A questa miscela già incandescente oggi va a sommarsi l’austerità. Con il ripristino della normativa fiscale ricompare il rigido vincolo di bilancio. L’agenda verde rappresenta il programma più costoso dell’intera storia dell’Unione europea, ed è destinata a colpire i cittadini in modo disomogeneo. I proprietari immobiliari, i pendolari e gli agricoltori saranno penalizzati maggiormente rispetto ai residenti urbani che vivono in affitto, e i governi non saranno più in grado di indennizzare coloro che ci rimettono, proprio a causa dell’austerità. Verranno così a crearsi spaccature in seno alla società, simili a quelle che si sono viste con la Brexit, tra le metropoli e le zone rurali.

In questo momento, saltano all’occhio numerose analogie con il quadro politico ed economico che ha preceduto la Brexit.

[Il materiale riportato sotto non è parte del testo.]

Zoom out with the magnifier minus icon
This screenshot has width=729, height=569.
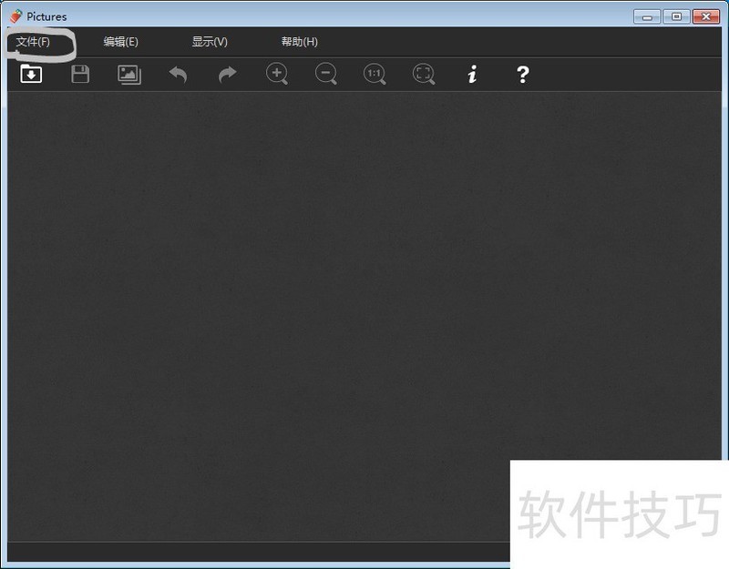pos(326,75)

In linea di massima, il Regno Unito era ben inserito nei meccanismi dell’Unione europea, benché i sussidi fossero distribuiti in modo diseguale. Se perdono ogni forma di compensazione, le fasce sociali più disagiate finiscono con l’esprimere il loro malcontento alle urne.

L’austerità metterà un freno anche ad altri considerevoli impegni finanziari, come gli aiuti monetari e militari all’Ucraina. Una volta ristabilita la normativa fiscale, gli interventi a favore dell’Ucraina entreranno in concorrenza con la spesa interna. A marzo, appena dopo il primo anniversario dell’invasione russa, il costo della ricostruzione dell’Ucraina è stato stimato intorno ai 400 miliardi di dollari.bcon il protrarsi del conflitto. La piena adesione dell’Ucraina all’Unione europea comporta anch’essa nuovi costi, in quanto l’Europa dovrà sostenere l’Ucraina per molto tempo dopo il suo ingresso nell’Unione.

Se dovesse entrare nell’Ue, l’Ucraina diventerebbe il più grande beneficiario netto dei fondi europei, tagliando fuori gli attuali beneficiari, ovvero i paesi dell’Europa del sud e dell’est. Il contributo netto della Germania, già il più elevato tra tutti, si appesantirebbe notevolmente. Non riesco a capire come tutto questo sarà possibile quando verranno reintrodotte le restrizioni di bilancio. L’Ue, dal canto suo, potrebbe ricorrere ai suoi giochi di prestigio finanziari, essendo già esperta nel far brillare gli specchietti per le allodole. Ma ci sono limiti concreti. L’Ue potrebbe lanciare un programma di ricostruzione dell’Ucraina, analogo al Recovery Fund creato all’inizio della pandemia. Questo meccanismo, però, era stato introdotto come un caso isolato, e non ha riscosso un consenso unanime. L’Ue potrebbe provare a coinvolgere gli istituti internazionali e il settore privato, distogliendo gli asset russi congelati nelle riserve delle banche centrali, pari a 200 miliardi di euro. Una mossa, però, che solleva non pochi problemi legali e potrebbe allontanare gli investitori internazionali dalla zona euro. Non esistono scelte facili. Il grosso dei finanziamenti per la ricostruzione dovrà essere garantito dai governi nazionali e ogni procedura richiederà l’approvazione unanime. E questa sarà l’impasse.

Confesso che la commistione di austerità fiscale ed esigenze di spesa contrastanti mi lascia assai scettico, quando si tratta di stilare grandi proposte senza le necessarie coperture, come il sostegno su vasta scala all’Ucraina o il finanziamento di un esercito europeo. Il grosso interrogativo non è se si tratti o meno di proposte valide. Personalmente, sono convinto della loro bontà, ma non capisco come si potrebbe raccogliere una maggioranza politica a sostegno di tali progetti, e al contempo attuare tutte politiche indispensabili al funzionamento dell’Unione europea e altro ancora.

L’austerità avrà molte ricadute economiche, ma le sue ripercussioni sul versante politico saranno estremamente tossiche. Oggi i nostri disavanzi pubblici sono molto più elevati che nel periodo pre pandemia; l’inflazione si è rimessa a correre; l’estrema destra va rafforzandosi; e l’Ue ha già assunto gravosi impegni per portare avanti una costosa agenda di transizione ecologica. Tutti questi fattori intervengono a intralciare le scelte di politica estera europea, proprio nel momento in cui l’Ue comincia a scoprire il suo ruolo geopolitico. I conti non tornano e stiamo già toccando i limiti di quello che un’Unione europea decentrata e regolamentata può sperare di raggiungere".